Records on target coordinates:
☆ ☆ ☆ ☆

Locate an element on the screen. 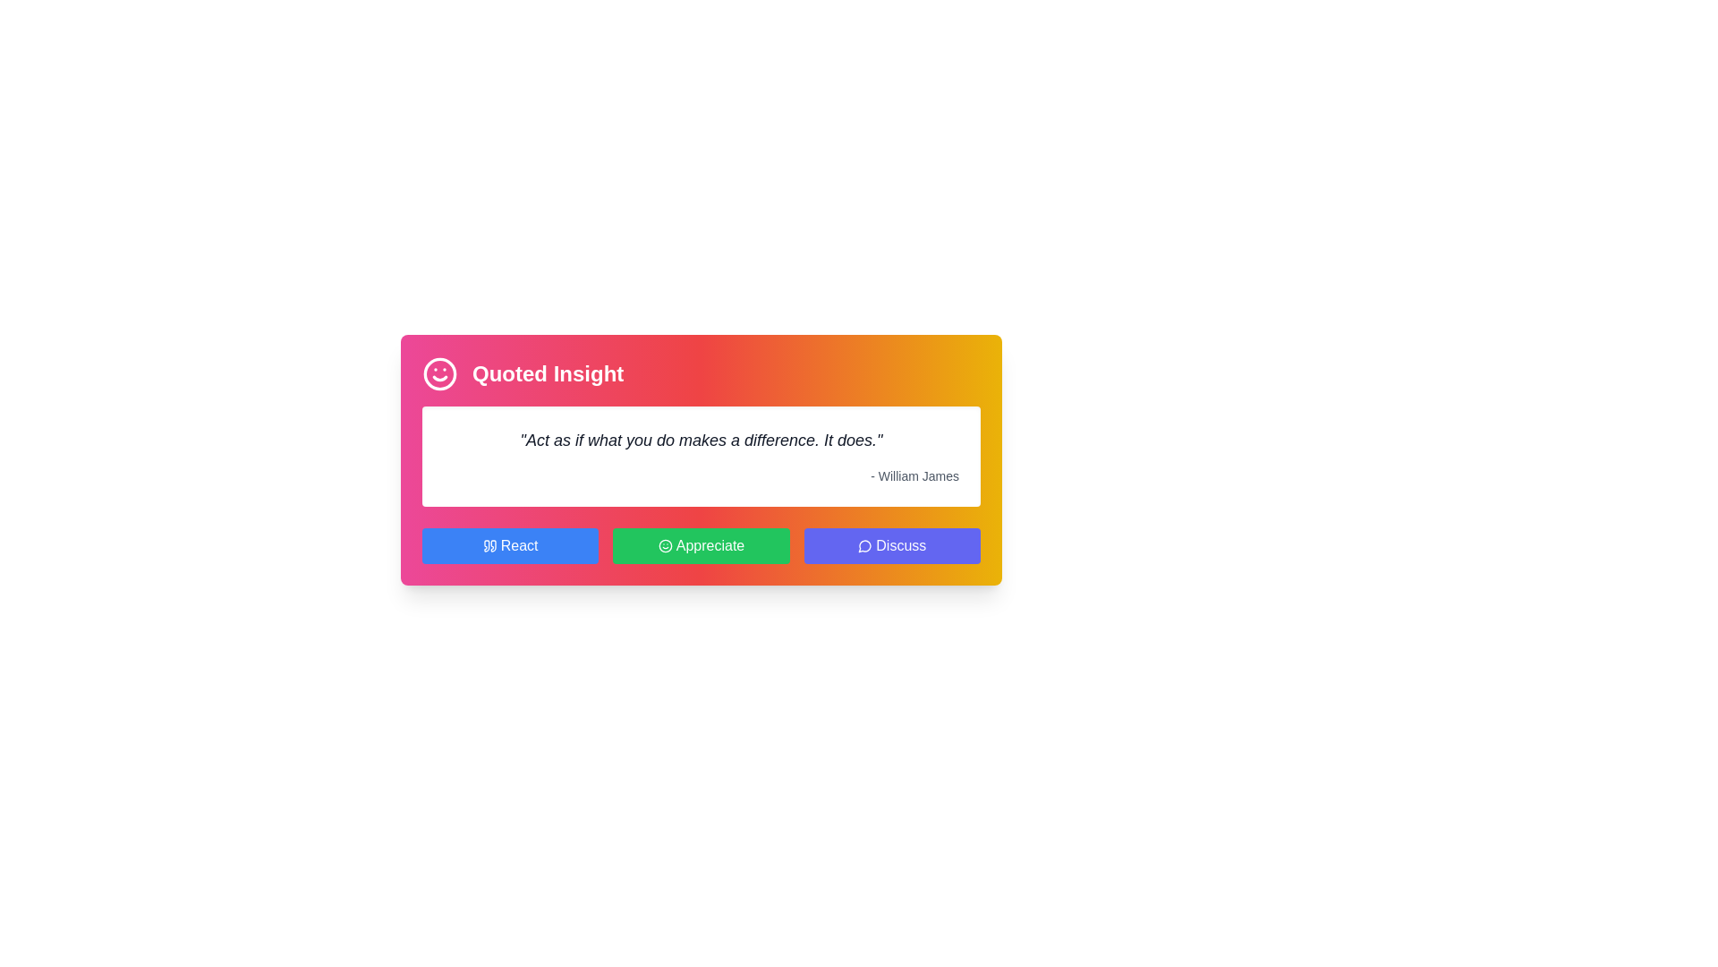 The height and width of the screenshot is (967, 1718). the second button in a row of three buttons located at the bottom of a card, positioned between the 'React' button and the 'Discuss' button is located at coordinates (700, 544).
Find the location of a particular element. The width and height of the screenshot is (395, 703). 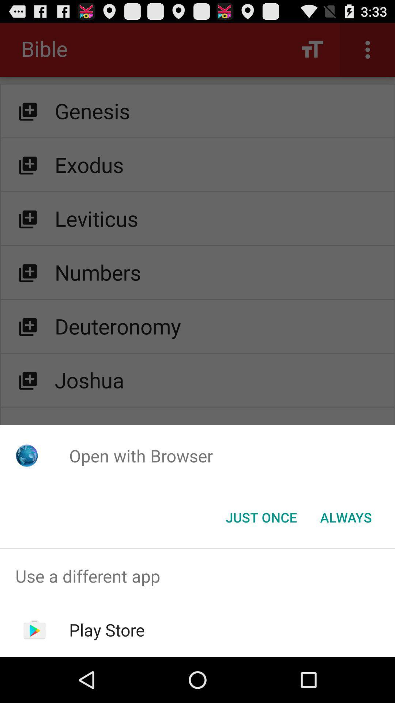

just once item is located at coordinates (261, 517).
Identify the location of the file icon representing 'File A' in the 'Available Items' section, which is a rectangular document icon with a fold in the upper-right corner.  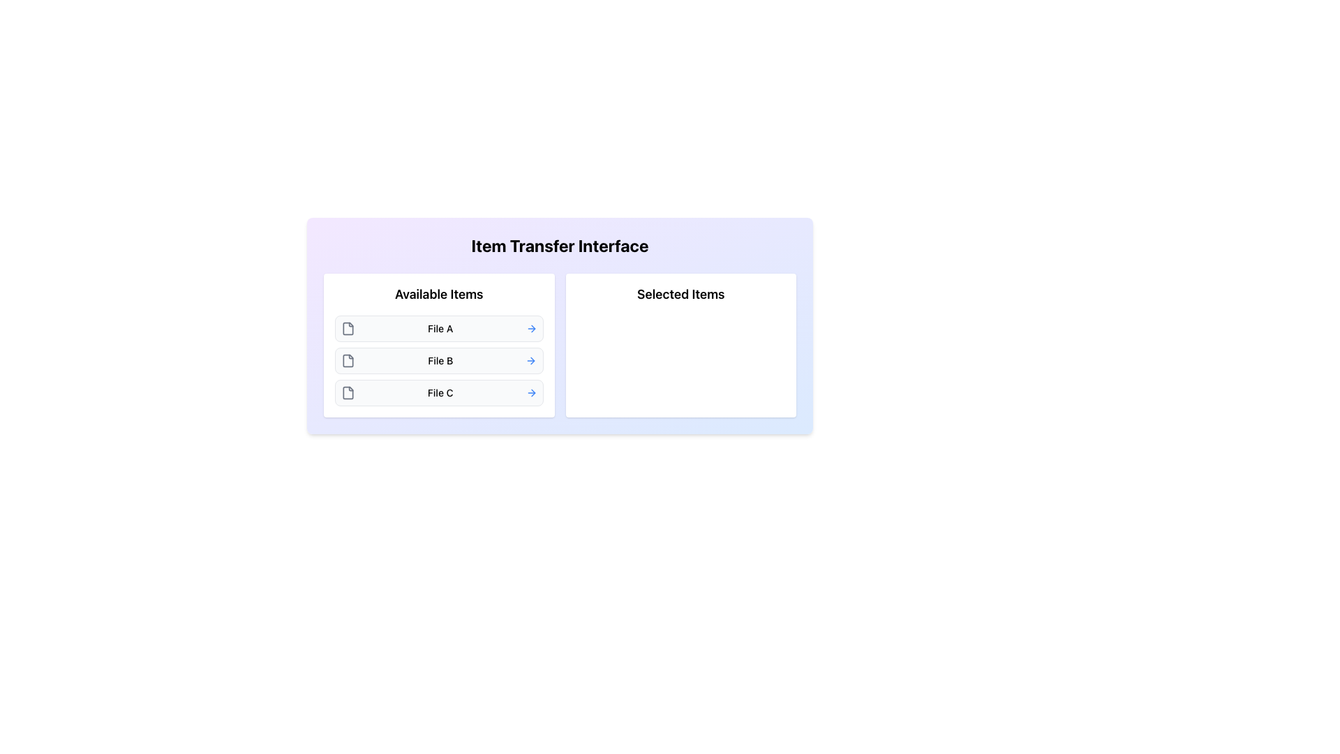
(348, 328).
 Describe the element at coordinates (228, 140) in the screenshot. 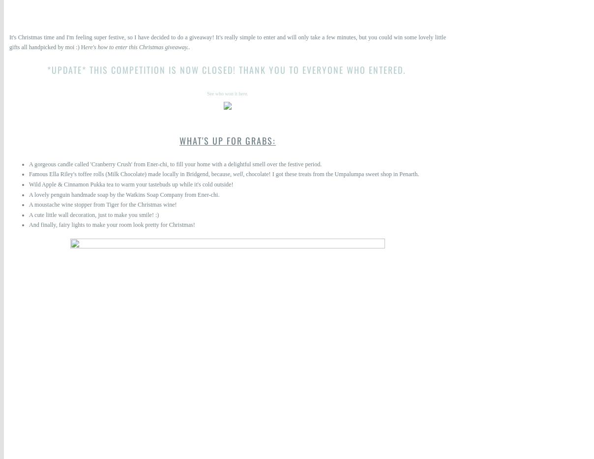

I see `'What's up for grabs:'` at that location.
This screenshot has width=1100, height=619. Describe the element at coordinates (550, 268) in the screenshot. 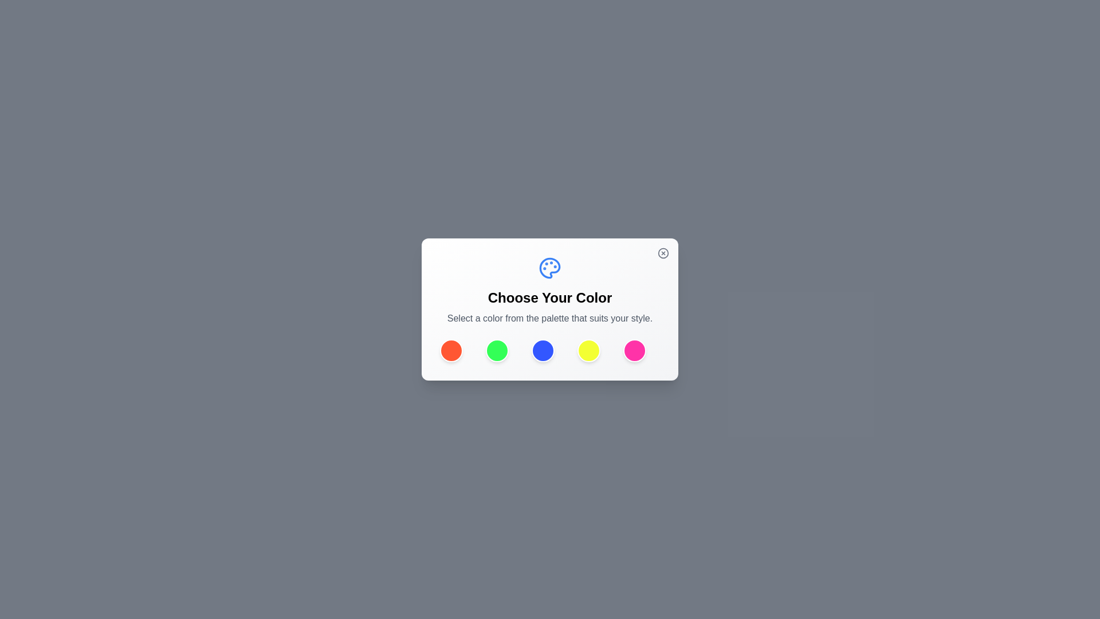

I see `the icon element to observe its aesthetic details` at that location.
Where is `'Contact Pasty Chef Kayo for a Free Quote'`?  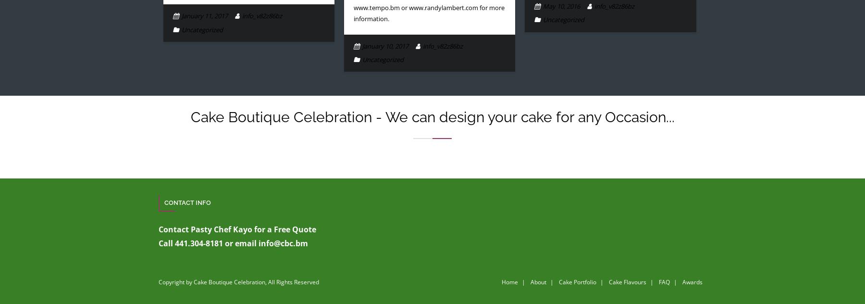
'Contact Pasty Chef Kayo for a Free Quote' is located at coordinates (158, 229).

☆ ☆ ☆ ☆

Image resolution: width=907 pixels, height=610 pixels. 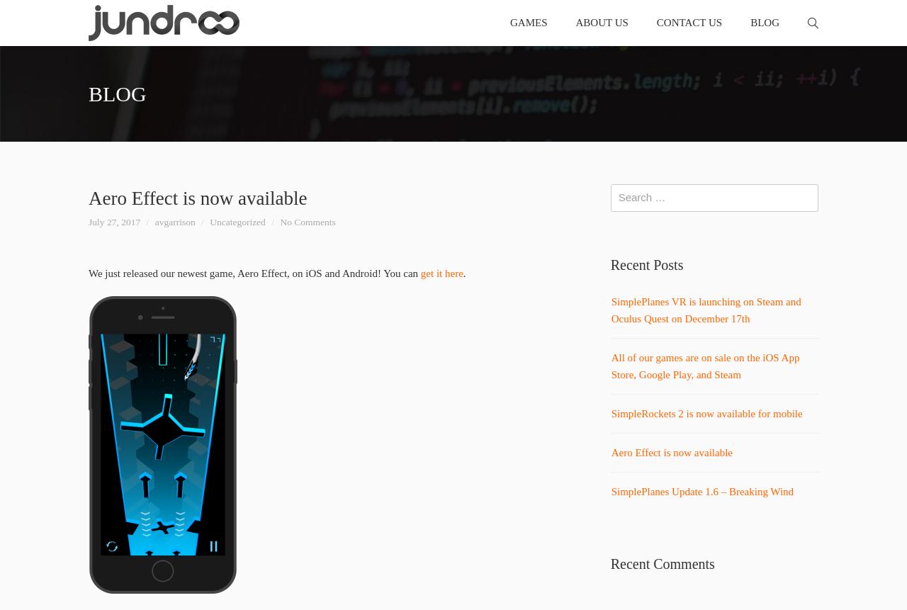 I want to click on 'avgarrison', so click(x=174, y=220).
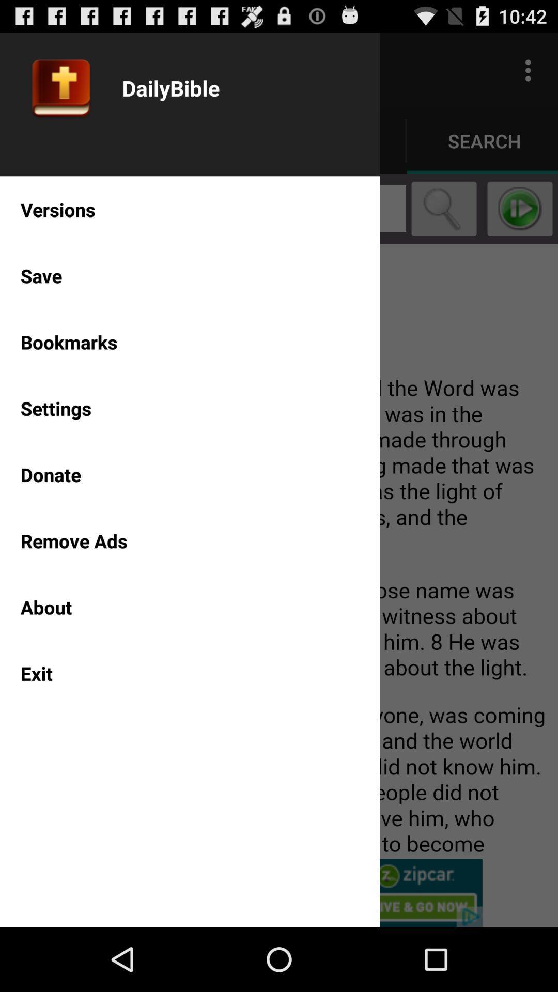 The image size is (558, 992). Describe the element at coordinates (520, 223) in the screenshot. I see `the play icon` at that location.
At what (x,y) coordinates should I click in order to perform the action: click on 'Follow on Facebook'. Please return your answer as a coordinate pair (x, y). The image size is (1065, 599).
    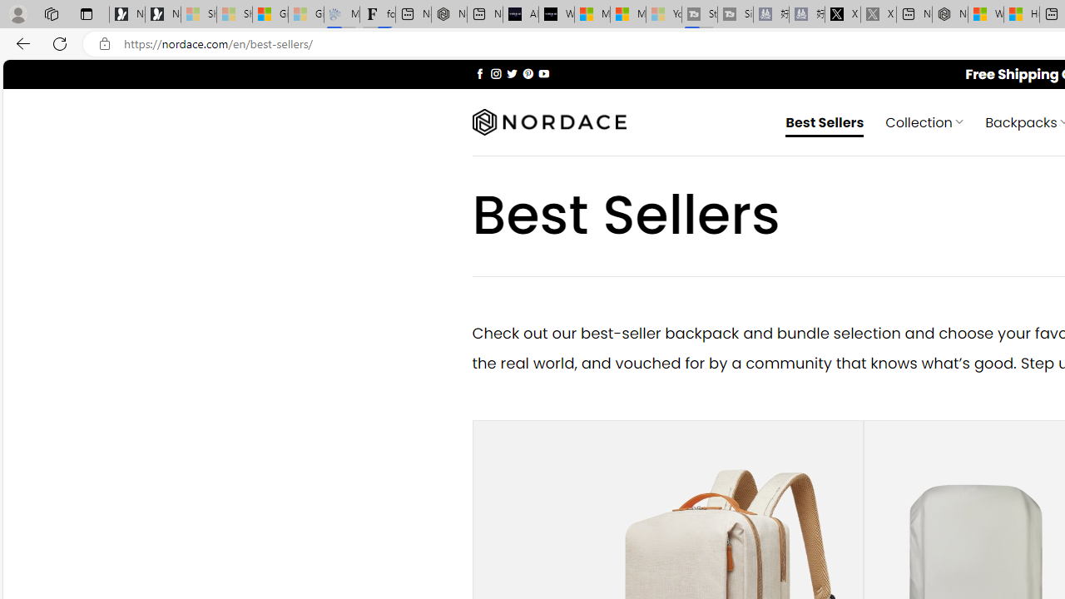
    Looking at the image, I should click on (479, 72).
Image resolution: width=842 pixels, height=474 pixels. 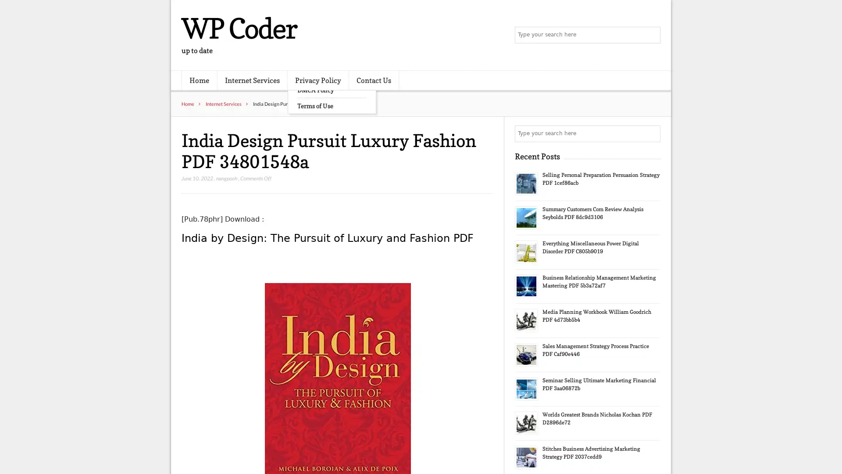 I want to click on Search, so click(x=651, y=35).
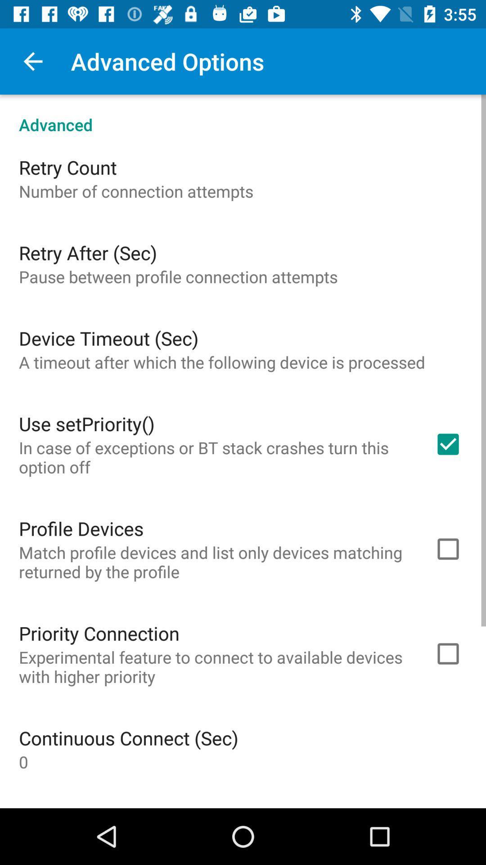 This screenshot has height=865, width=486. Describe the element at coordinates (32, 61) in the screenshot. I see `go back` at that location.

☆ ☆ ☆ ☆

→ What the task asks
Present the record lines above as a Markdown table with the columns "No." and "Line", from the line containing "Identify the location" through the line containing "coordinates (158, 229).", inclusive. Omit blank lines and leave out the pictures.

→ Completed task
| No. | Line |
|---|---|
| 1 | Identify the location of the file icon representing 'File A' in the 'Available Items' section, which is a rectangular document icon with a fold in the upper-right corner.   |
| 2 | (348, 328). |
| 3 |  Describe the element at coordinates (228, 140) in the screenshot.  |
| 4 | I see `'What's up for grabs:'` at that location. |
| 5 | This screenshot has width=1100, height=619. Describe the element at coordinates (550, 268) in the screenshot.  |
| 6 | I see `the icon element to observe its aesthetic details` at that location. |
| 7 | Where is `'Contact Pasty Chef Kayo for a Free Quote'`?   |
| 8 | 'Contact Pasty Chef Kayo for a Free Quote' is located at coordinates (158, 229). |